One was at the movies. Pulp Fiction. Christopher Walken is telling the story
of the watch. When it reaches certain level, I am the only laughing person
around. The more I feel everybody throwing me vicious looks in the dark, the
less I can't stop.

Edit: BTW, I enjoyed the story a lot, thanks cstross!

------
hipsterelitist
I think most of you are missing the point of the title
(<http://en.wikipedia.org/wiki/A_Modest_Proposal>).

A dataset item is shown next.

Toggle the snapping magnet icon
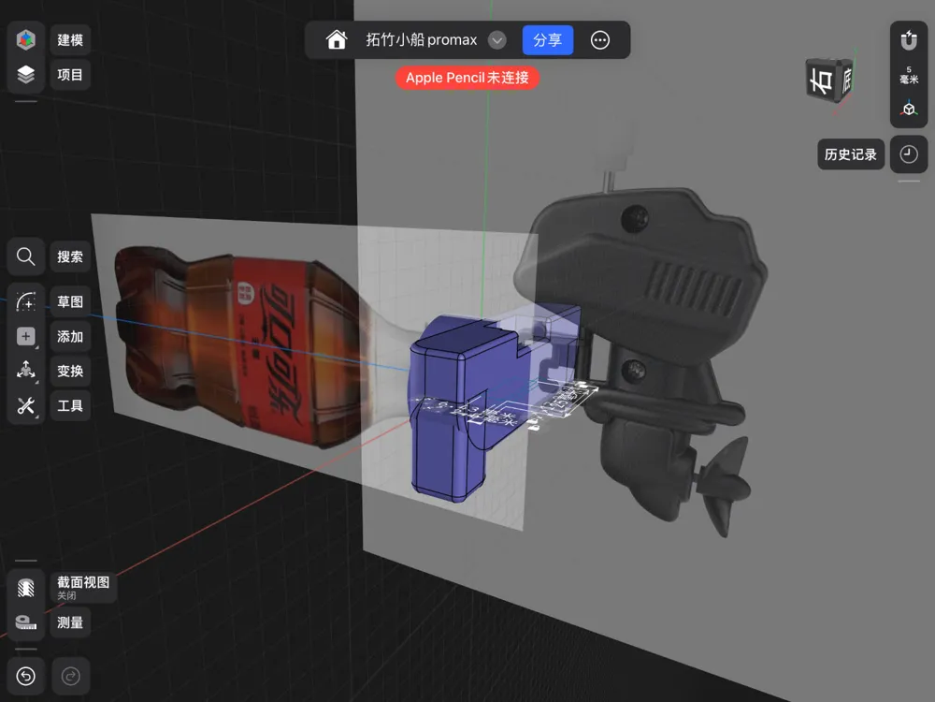The image size is (935, 702). click(909, 41)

His suggestions are not
meant to be taken seriously, and as others have pointed out, it is quite
likely that TPB's suggestion may not be entirely serious either.

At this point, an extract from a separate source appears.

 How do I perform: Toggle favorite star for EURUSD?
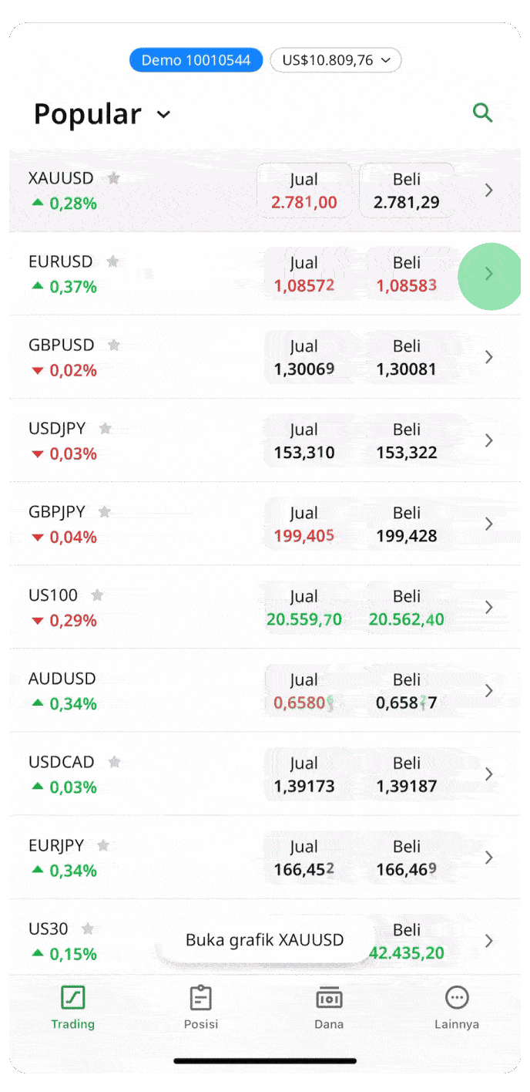pos(112,261)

It might be worth considering that the whole reason they put forth the idea of
drones or LOSS or however you want to define them was to a) inspire
technologists to consider creative ways of dealing with draconian
policy/enforcement, b) draw parallels between the projection of power
manifested by drones operating in US interests overseas under
questionable/controversial legal circumstances and their own situation.

------
blhack
Have we all already forgotten how the internet works?

Flying raspberry pis, or birds on power lines, or pirates in space are all
cool...

but how do you get those bits from up there in the sky to me, down here, in
Phoenix, AZ? Is TPB planning to also buy up fiber? And then copper to my
house? TPB is now getting into the telecoms industry! (Which would be a cool
pivot, I guess)

The servers might be in LEO, or floating in a blimp, but the routers are still
sitting in a meet-me room somewhere on the ground, and those routers and
cables are still vulnerable to "stop routing TPB or we stop peering with you".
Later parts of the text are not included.